Wie sich das Arzthonorar zusammensetzt

  • Bezahlung für Kassenpatienten

    Ein Mediziner bekommt pro Behandlung eine feste Summe von den Krankenkassen bezahlt. Einmal Blut abnehmen plus abhören plus Blutdruckmessen ergibt letztlich Summe x. Die Vergütung pro Behandlung setzt sich allerdings aus mehreren Größen zusammen. Maßgeblich für die Berechnung sind der EBM und der Orientierungspunktwert.

    In der Regel müssen die Vertragsärzte eine Schätzung bei den Kassen abgeben, wie viele einzelne Patienten sie im kommenden Quartal behandeln werden und bekommen von den Kassen dann eine Art Abschlagszahlung, die bei etwa drei Vierteln der geschätzten Gesamtleistung liegt. Die genaue Abrechnung erfolgt dann am Ende des Quartals.

  • Der EBM

    Um die Höhe der Vergütung für die einzelnen Behandlungen zu bestimmen, gibt es den einheitlichen Bewertungsmaßstab (EBM). Der EBM ist eine von Kassenärztlichen Vereinigungen und Krankenkassenverbänden vereinbarte Abrechnungsrundlage für die Abrechnung von medizinischen Leistungen bei Kassenpatienten. Seit 1. Januar 2009 wird der EBM nicht mehr in Punkten, sondern in Euros ausgedrückt.

  • Der Orientierungspunktwert

    Das tatsächliche Honorar der Ärzte setzt sich letztlich aus dem EBM und dem Orientierungspunktwert zusammen.

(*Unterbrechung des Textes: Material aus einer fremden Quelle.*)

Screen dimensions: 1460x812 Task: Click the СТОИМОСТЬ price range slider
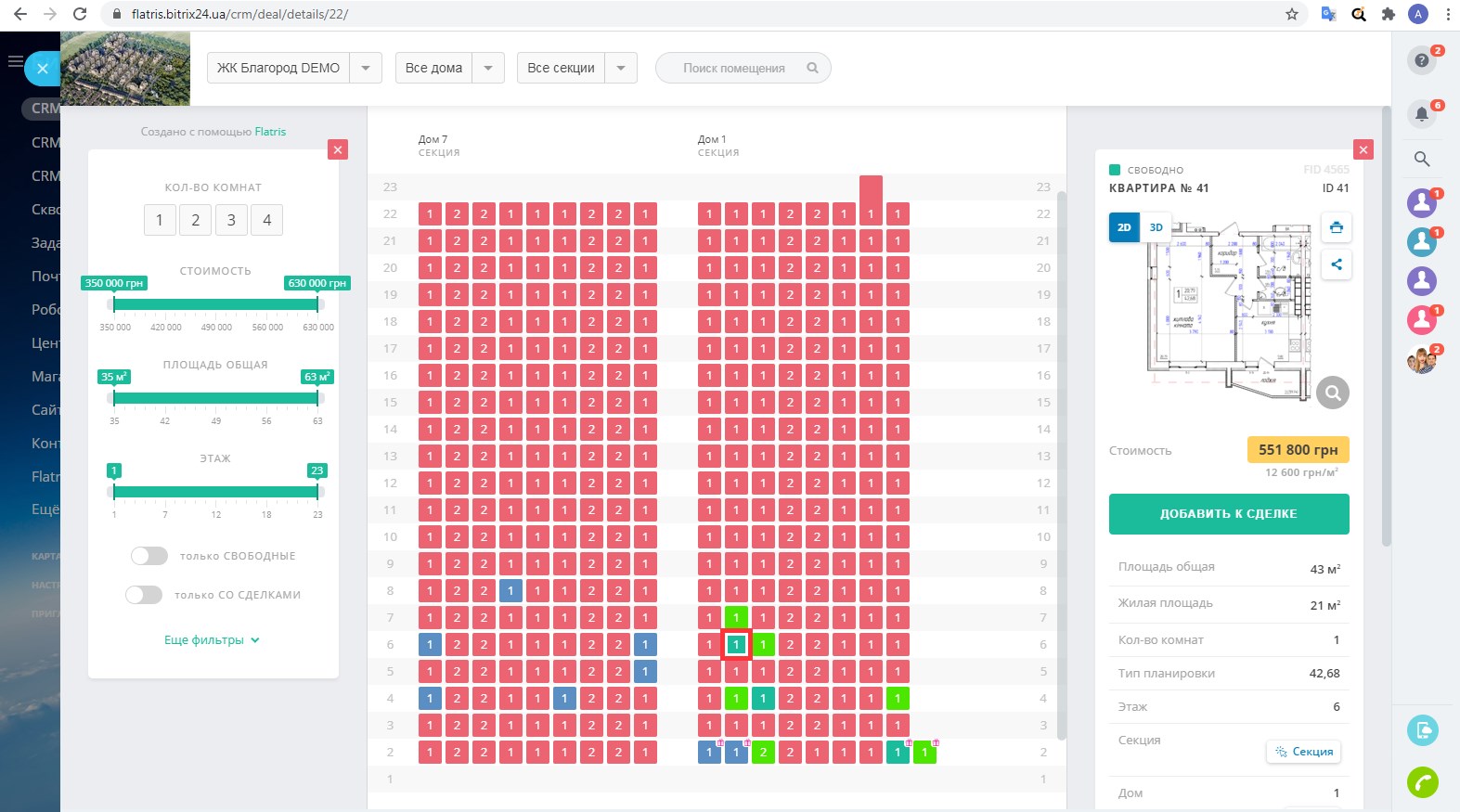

Letzterer wird mit dem für die jeweilige Behandlung veranschlagte Summe multipliziert. Für 2009 hatte der Erweiterte Bewertungsausschuss den Wert mit 3,5001 Cent und für die Jahre 2010, 2011 und 2012 mit 3,5048 Cent festgelegt. Mit diesem bundeseinheitlichen Wert werden fast alle medizinischen Leistungen vergütet.
    Jedes Jahr müssen sich Ärzte und Kassenverbände auf einen neuen Orientierungswert einigen. Bis zum 31. August muss der Wert stehen. Für das folgende Jahr will der GKV-Spitzenverband den Orientierungspunktwert auf 3,25 Cent absenken. Damit würden die Mediziner weniger verdienen.

  • Sonderleistungen

    Neben den privat zu zahlenden Leistungen wie beispielsweise Zahnersatz oder plastische Chirurgie, gibt es auch medizinische Leistungen, die zwar nicht im EBM auftauchen, die aber dennoch von den Krankenkassen bezahlt werden. Dazu gehört beispielsweise die U10-Vorsorgeuntersuchung für Kinder im Alter zwischen sieben und acht Jahren.

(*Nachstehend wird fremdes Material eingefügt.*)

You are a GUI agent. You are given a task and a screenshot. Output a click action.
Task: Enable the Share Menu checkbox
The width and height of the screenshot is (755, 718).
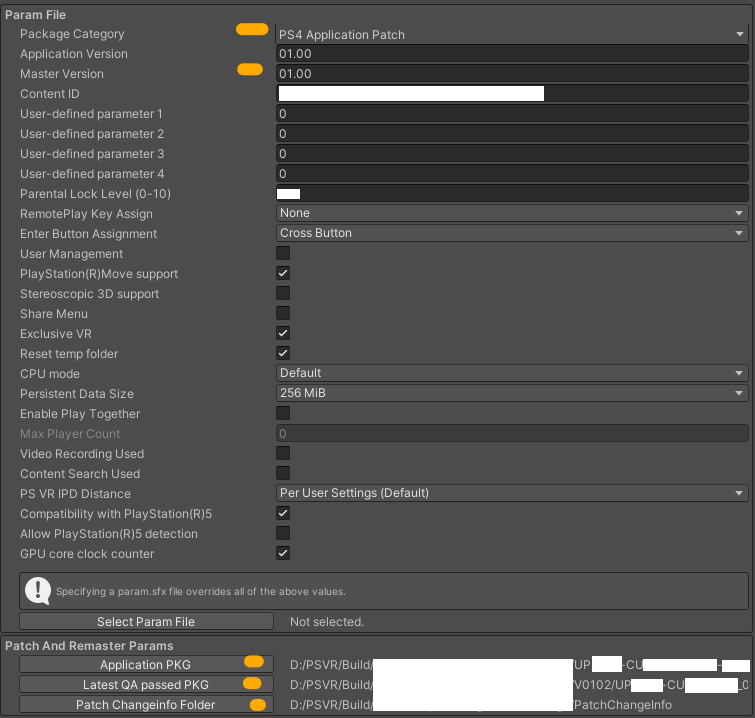283,314
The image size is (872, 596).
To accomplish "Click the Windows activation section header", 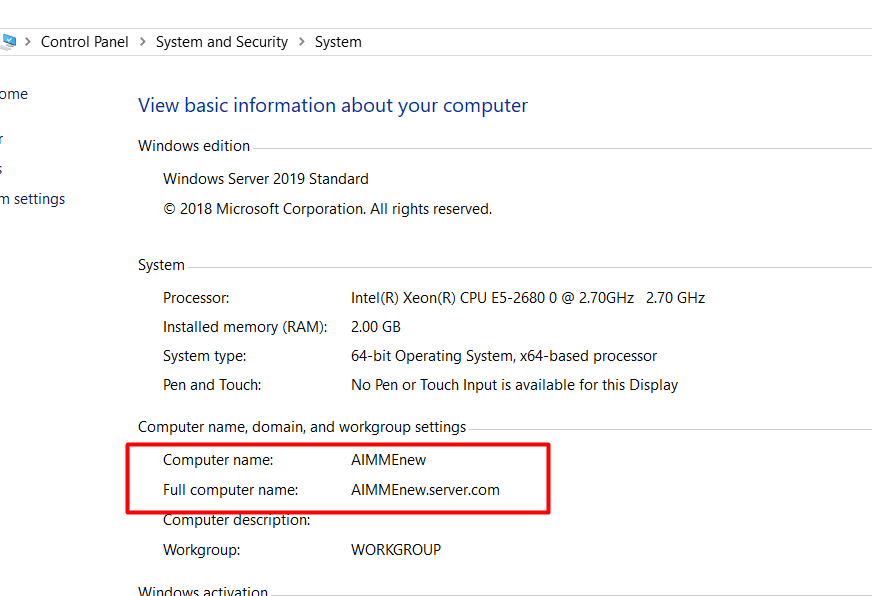I will [202, 591].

    Für diese Sonderfälle gibt es Pseudo- beziehungsweise Sondernummern (S-NR), mit denen die Ärzte und Therapeuten ihre Behandlungen bei den Kassen abrechnen können. Die U-10-Untersuchung wird beispielswiese mit 50,00 Euro veranschlagt.

"Forderungen der Ärzteschaft, die zu einem erneuten Kostenanstieg von weit über 3,5 Milliarden Euro geführt hätten, sind völlig überzogen und dem Beitragszahler nicht zu erklären", sagt Ulrike Elsner, Vorstandsvorsitzende des Verbandes der Ersatzkassen e. V. (vdek). Die KBV will nun Klage beim Sozialgericht Berlin-Brandenburg einreichen. "Aus unserer Sicht müssen die gestiegenen Kosten in den Praxen seit 2008 berücksichtigt werden", so Stahl. "Seit 2008 sind inflationsbedingte Preisanstiege, teurere Preise für Mieten, Gehälter und Geräte nicht berücksichtigt worden." Deshalb halte die KBV den Schlichterspruch für rechtswidrig.

Ein weiterer Streitpunkt neben der zu niedrigen Gehaltserhöhung - die Ärzteschaft hatte elf Prozent mehr gefordert - ist vor allem der Vorstoß des Spitzenverbandes der gesetzlichen Krankenkassen (GKV), den Orientierungspunktwert auf 3,25 Cent zu senken. Der Wert wird zur Berechnung der Vergütung medizinischer Leistungen verwendet und liegt aktuell bei circa 3,5 Cent. Die KBV hätte den Wert gerne auf 3,8 Cent angehoben, woraus die Forderung von 3,5 Milliarden Euro entstanden ist. Schließlich liege der betriebswirtschaftlich kalkulierte Punktwert, mit dem der Einheitliche Bewertungsmaßstab (EBM) – die Grundlage der Abrechnung in der GKV – kalkuliert ist, bei 5,11 Cent. "Von diesem Wert sind wir noch meilenweit entfernt", sagt Stahl.